L’appelante a soulevé un argument lié à la Charte, et allégué que l’ordonnance de la Commission portait atteinte à sa liberté d’association. La Cour suprême du Canada, à la majorité, a conclu que la Commission avait eu raison de refuser d’examiner cet argument compte tenu de la portée restreinte de l’ordonnance par laquelle la Cour d’appel fédérale lui a renvoyé l’affaire. Une minorité de juges a conclu que la Commission aurait dû traiter cette question. Les juges majoritaires et minoritaires ont tous estimé cependant que cet argument de l’appelante était infondé.

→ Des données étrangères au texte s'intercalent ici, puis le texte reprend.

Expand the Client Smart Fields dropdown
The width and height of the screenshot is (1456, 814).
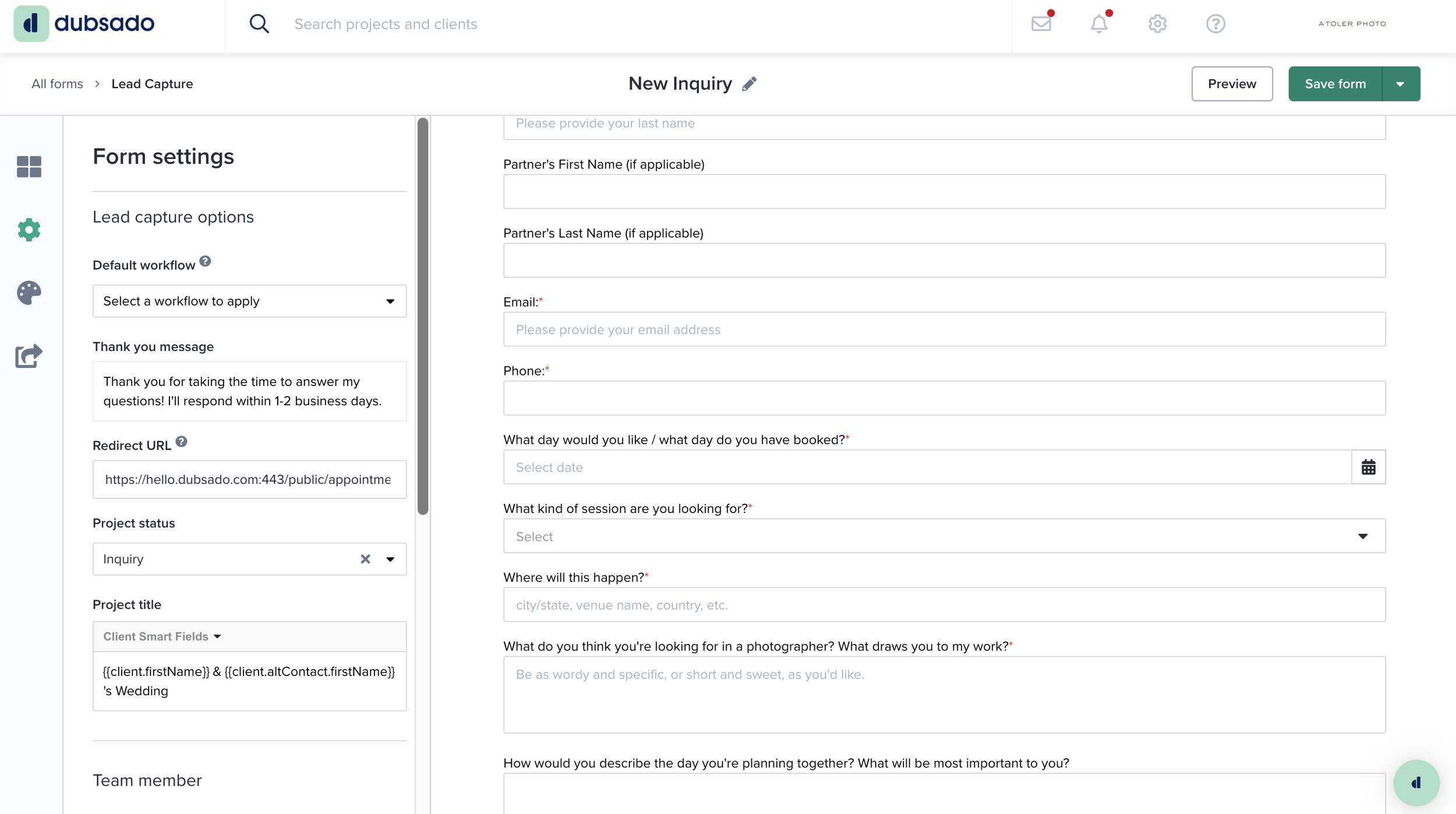tap(162, 636)
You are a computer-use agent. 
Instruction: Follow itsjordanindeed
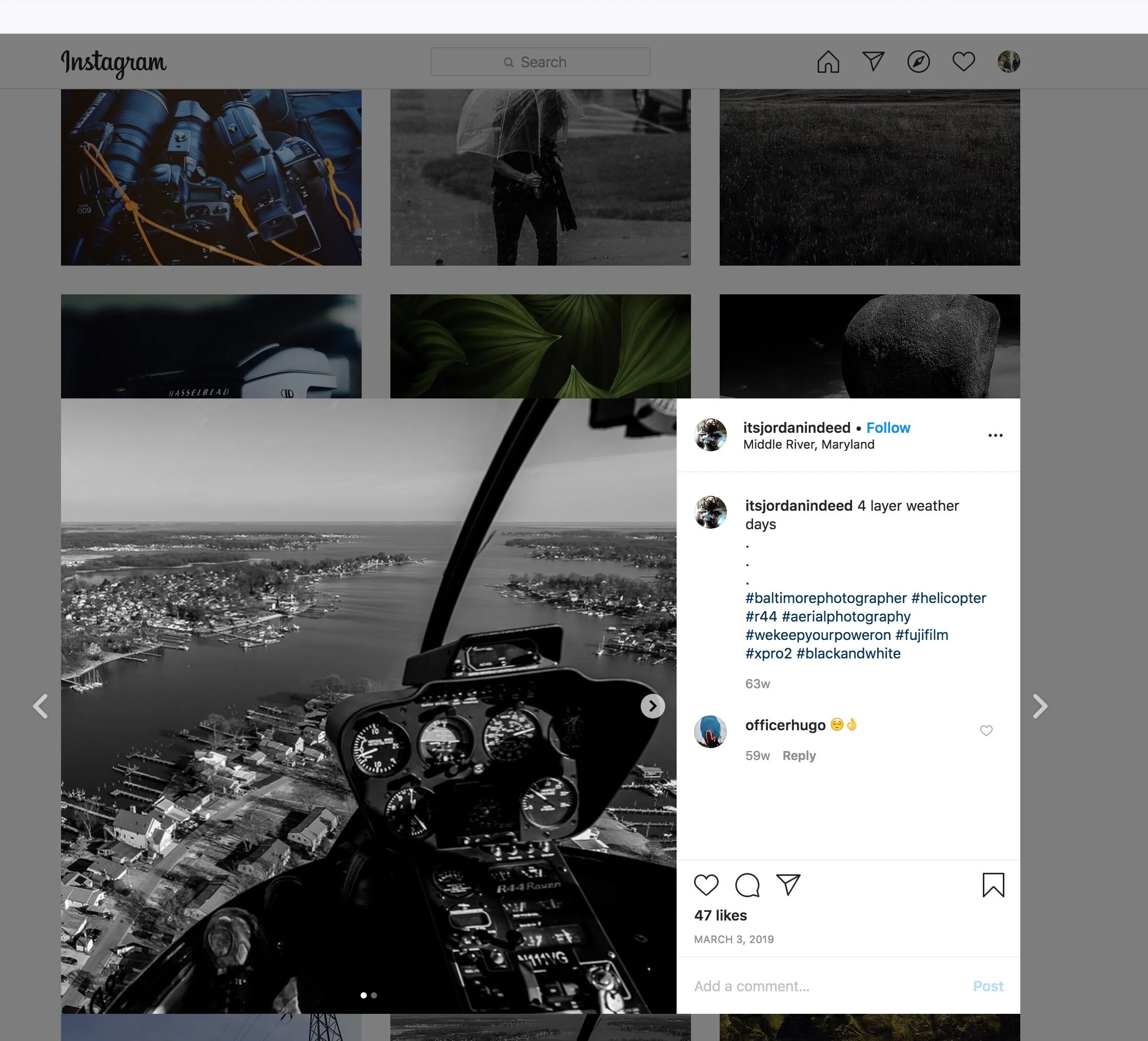888,428
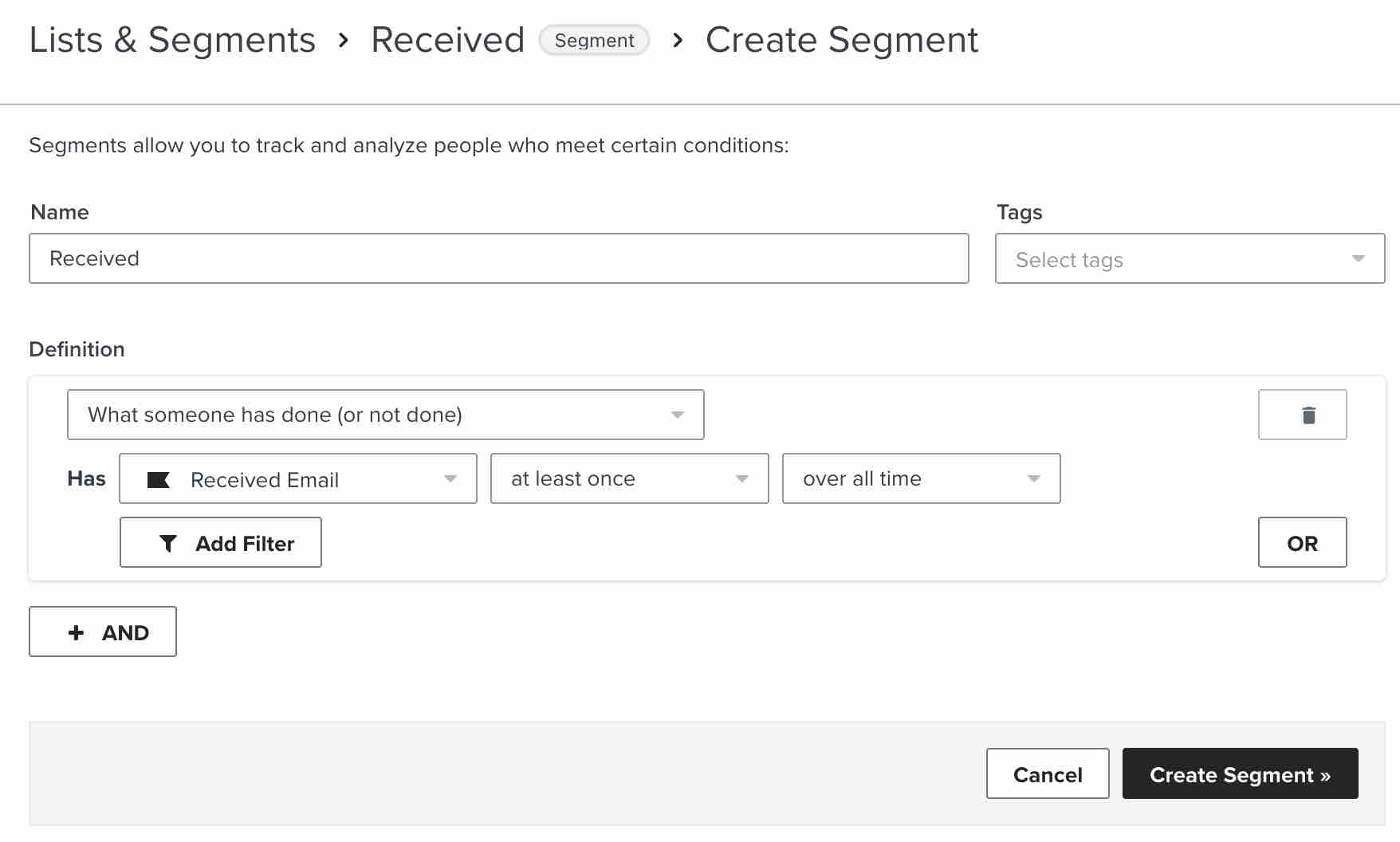This screenshot has width=1400, height=842.
Task: Open the "What someone has done" dropdown
Action: 385,414
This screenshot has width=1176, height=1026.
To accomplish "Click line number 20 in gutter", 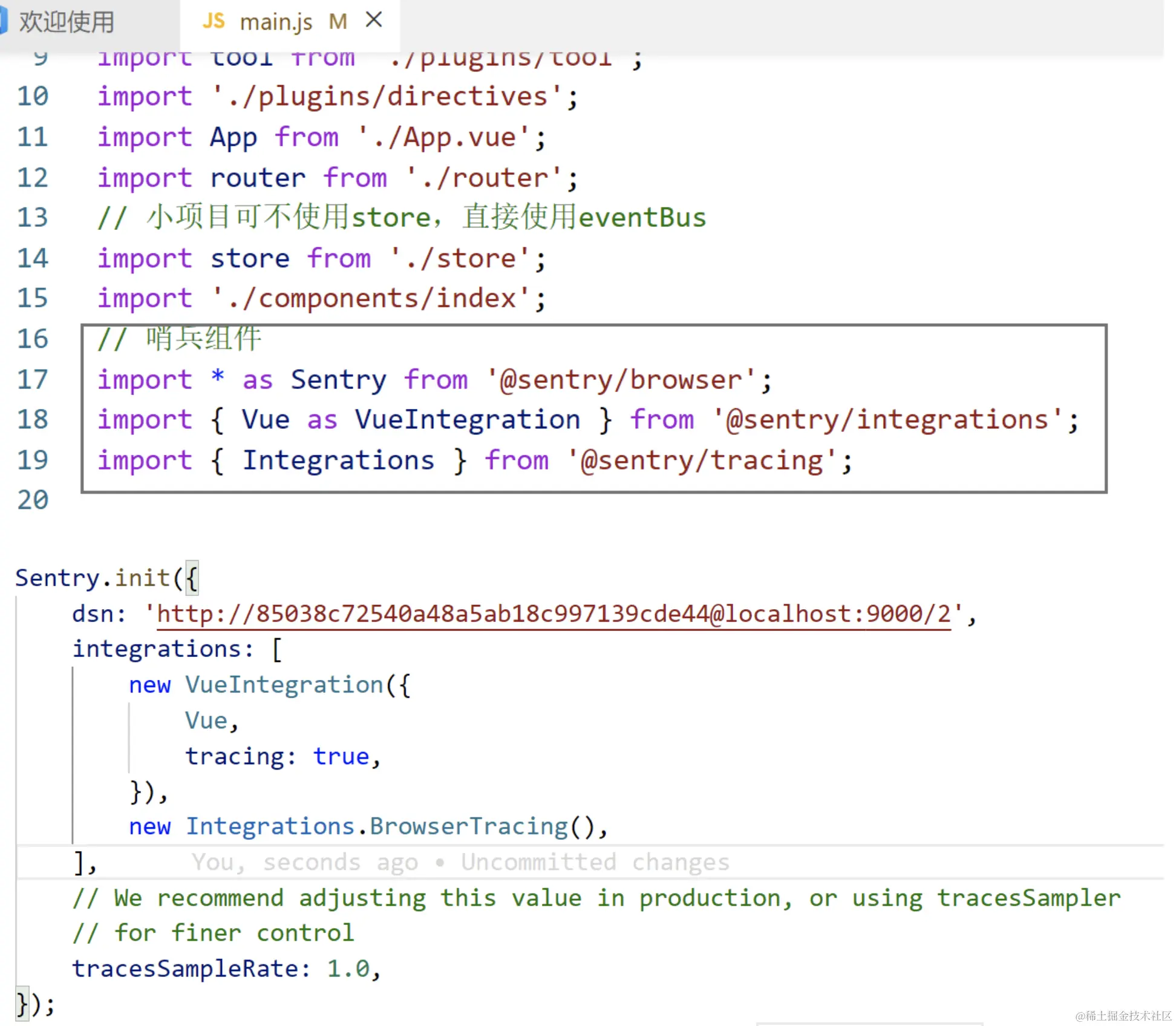I will pos(33,500).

La Cour a confirmé dans des décisions précédentes que la formule Rand ne portait pas atteinte à la liberté d’association; les conséquences de cette formule (par exemple, d’avoir à fournir des renseignements personnels à un syndicat) n’enfreignent donc pas non plus la Charte.

Principes :

  1. Les renseignements peuvent être communiqués au titre de l’alinéa 8(2)a) de la Loi sur la protection des renseignements personnels lorsqu’il existe un lien suffisamment direct entre les fins auxquelles ils ont été recueillis et leur usage projeté, de sorte qu’il serait raisonnable que l’employé s’attende à ce qu’ils soient utilisés de la manière proposée.
  2. L’alinéa 8(2)a) de la Loi sur la protection des renseignements personnels autorise l’employeur à fournir les coordonnées résidentielles d’un employé au syndicat qui le représente.
  3. Avant de fournir des coordonnées résidentielles au syndicat, l’employeur doit s’assurer que les six mesures de protection suivantes sont mises en place :
    • le syndicat ne peut se servir des coordonnées résidentielles que pour remplir ses obligations de représentation;
    • le syndicat ne peut communiquer les renseignements qu’aux représentants chargés de s’acquitter desdites obligations;
    • le syndicat doit s’engager à respecter les principes de la Loi sur la protection des renseignements personnels et les politiques internes de l’employeur en matière de respect de la vie privée;
    • les coordonnées résidentielles doivent être protégées par un mot de passe ou être chiffrées;
    • l’employeur doit aviser les employés, dès qu’ils sont nommés à leur poste, que leurs coordonnées résidentielles seront communiquées à leur syndicat;
    • le syndicat doit se débarrasser des coordonnées résidentielles désuètes lorsque l’employeur lui fournit des renseignements à jour.